On Working Motherhood

“I guess it’s also that illusion of mastery because I can have a great Monday and a really crappy Tuesday. It’s not a static thing: ‘Oh, I’ve got this. I’ve mastered this mothering thing.’ That doesn’t exist, and so everybody needs to make sure that they understand that going into it. I think, as women, we fall into this place where we feel like it’s our responsibility to give everything, give and give and give. There’s nothing wrong with saying to your spouse or to your child or to your friend, ‘Can I get a hand? I need somebody else in here helping me do this because I can’t do it by myself. Or I don’t want to do it by myself!’”

On Back-To-School Season

“It’s so fun! I always loved back-to-school shopping, and I realize that I still love it. But what we really love to shop for is all the stuff ― the binders, the pencils, the pencil case, the lunch box.”

On Playing A Mom

“Lucas Hedges, who plays my son, came and stayed with us for a while, got to know Danny and the kids really well all before we started shooting. I felt that it was important for my kids to know who I was going off with, pretending to be their mother. My son Henry had said to me, ‘Mom, why in movies when you play somebody’s mom, why is it always a boy?’ And I said, ‘Wow, I don’t know. You know what? We’re going to have Lucas come over and you guys are going to meet him.’ So Lucas came over, as did beautiful Kathryn Newton, who plays my older daughter. I would just send them down to the beach with my kids. ‘Go for a swim, and I’ll see you guys in an hour and I’ll have lunch ready.’”

On Her Twins

“They’re very different. I don’t think of them as similar at all, just kind of the same height. And a very close birthday.”

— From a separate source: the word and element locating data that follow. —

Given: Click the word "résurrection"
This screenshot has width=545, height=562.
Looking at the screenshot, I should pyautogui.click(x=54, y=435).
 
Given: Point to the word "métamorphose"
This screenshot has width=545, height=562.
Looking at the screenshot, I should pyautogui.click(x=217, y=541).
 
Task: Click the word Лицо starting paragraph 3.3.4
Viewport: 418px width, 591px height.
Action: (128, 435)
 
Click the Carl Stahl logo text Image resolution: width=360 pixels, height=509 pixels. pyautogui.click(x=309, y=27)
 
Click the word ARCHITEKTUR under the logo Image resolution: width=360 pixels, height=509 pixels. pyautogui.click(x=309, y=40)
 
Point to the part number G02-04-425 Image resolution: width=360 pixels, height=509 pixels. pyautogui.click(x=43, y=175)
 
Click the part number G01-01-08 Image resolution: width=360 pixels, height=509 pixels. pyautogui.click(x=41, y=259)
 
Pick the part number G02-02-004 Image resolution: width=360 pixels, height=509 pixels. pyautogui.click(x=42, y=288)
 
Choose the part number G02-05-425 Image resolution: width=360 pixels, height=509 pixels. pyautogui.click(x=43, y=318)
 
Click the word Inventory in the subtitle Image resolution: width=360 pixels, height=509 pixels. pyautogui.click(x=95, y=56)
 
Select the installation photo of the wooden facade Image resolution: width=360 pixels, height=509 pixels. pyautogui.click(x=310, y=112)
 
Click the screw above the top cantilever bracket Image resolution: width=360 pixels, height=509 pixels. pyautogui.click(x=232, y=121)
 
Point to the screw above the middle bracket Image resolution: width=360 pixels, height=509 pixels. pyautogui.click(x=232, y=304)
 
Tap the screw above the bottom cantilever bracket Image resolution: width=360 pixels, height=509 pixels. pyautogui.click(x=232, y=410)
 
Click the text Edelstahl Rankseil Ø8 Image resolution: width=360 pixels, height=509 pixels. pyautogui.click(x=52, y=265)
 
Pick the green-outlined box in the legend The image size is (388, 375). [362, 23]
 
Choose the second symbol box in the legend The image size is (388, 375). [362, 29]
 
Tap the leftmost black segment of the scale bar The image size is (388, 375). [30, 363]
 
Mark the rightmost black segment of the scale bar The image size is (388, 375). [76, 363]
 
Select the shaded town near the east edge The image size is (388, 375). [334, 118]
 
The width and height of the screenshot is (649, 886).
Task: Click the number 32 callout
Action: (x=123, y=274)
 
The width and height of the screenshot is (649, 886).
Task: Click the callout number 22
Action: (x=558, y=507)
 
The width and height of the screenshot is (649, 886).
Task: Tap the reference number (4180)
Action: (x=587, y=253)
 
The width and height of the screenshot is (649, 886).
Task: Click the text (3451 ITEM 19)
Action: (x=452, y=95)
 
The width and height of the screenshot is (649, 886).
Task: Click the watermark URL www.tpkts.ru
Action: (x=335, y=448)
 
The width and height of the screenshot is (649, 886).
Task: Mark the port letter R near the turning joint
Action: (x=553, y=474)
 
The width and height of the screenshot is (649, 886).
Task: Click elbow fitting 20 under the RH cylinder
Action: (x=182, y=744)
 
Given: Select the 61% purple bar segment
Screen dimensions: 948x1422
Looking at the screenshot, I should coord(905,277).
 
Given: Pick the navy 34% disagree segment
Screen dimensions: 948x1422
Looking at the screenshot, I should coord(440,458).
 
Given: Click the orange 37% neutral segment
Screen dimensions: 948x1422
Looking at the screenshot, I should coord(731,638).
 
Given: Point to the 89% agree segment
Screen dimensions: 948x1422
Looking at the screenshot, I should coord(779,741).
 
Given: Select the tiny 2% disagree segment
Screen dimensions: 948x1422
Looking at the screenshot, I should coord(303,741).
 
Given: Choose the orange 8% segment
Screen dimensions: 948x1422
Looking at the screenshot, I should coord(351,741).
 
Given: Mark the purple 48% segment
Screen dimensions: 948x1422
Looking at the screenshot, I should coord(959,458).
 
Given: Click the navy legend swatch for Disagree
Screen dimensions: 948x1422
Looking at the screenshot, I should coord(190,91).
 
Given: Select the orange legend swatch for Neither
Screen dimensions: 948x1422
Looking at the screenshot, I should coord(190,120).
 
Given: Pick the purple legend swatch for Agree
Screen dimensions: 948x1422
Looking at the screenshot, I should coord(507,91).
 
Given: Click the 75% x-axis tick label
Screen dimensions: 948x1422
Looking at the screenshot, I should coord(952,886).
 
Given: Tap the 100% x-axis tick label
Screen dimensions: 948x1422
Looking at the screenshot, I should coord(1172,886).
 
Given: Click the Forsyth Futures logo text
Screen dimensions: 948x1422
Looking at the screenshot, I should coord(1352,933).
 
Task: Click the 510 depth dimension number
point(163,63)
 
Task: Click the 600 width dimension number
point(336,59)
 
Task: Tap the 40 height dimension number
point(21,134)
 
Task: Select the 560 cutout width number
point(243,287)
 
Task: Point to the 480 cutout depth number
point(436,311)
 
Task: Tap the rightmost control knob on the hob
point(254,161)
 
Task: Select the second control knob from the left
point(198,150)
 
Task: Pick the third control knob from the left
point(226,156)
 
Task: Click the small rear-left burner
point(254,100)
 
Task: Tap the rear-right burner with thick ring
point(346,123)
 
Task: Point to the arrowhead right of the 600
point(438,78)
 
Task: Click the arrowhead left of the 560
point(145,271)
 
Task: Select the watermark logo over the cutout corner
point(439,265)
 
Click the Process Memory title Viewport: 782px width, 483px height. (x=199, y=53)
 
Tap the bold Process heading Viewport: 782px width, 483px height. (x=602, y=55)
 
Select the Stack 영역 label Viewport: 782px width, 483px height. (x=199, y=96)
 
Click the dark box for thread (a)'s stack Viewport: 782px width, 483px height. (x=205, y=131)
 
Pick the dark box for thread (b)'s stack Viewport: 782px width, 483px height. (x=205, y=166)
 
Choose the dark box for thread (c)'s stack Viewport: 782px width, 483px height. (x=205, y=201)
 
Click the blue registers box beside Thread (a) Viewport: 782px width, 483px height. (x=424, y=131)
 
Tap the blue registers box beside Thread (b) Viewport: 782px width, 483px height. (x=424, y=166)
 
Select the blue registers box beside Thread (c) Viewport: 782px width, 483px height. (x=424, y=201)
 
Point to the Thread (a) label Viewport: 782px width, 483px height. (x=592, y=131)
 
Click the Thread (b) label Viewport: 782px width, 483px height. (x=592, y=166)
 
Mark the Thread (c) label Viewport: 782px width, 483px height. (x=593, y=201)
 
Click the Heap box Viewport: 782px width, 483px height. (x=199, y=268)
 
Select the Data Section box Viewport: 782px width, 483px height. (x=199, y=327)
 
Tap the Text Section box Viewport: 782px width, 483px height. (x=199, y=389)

On How Her Daughter Inspired Her Political Activism

“When Donald Trump was elected, my daughter, Hazel, came down and the TV was on, and it said on the crawl at the bottom, Trump wins, and she kind of gasped because of course we all had this collective hope that something else was going to happen. And what I saw in that exact moment was the complete need for me as a parent to find a way to make her feel that she could still have a voice. That’s why we went to the first Women’s March in Washington ― I wanted her to feel like she still had a place in the world, that she could still believe in what she believed in, even though someone else was now president. It was very powerful for me to have her in a way be my leader into this space of marching and participating in being a citizen of this country.”

On Happiness

“I have incredible reinforcement from my family. My kids are very loving. I think they get that from their dad ― to speak their love out loud.”

On Acting As A Mom

“I never really did years of movie-after-movie-after-movie but when you’ve got three toddlers in the house you’re performing all day long, anyway, with puppet shows and stories ― I act around the clock.”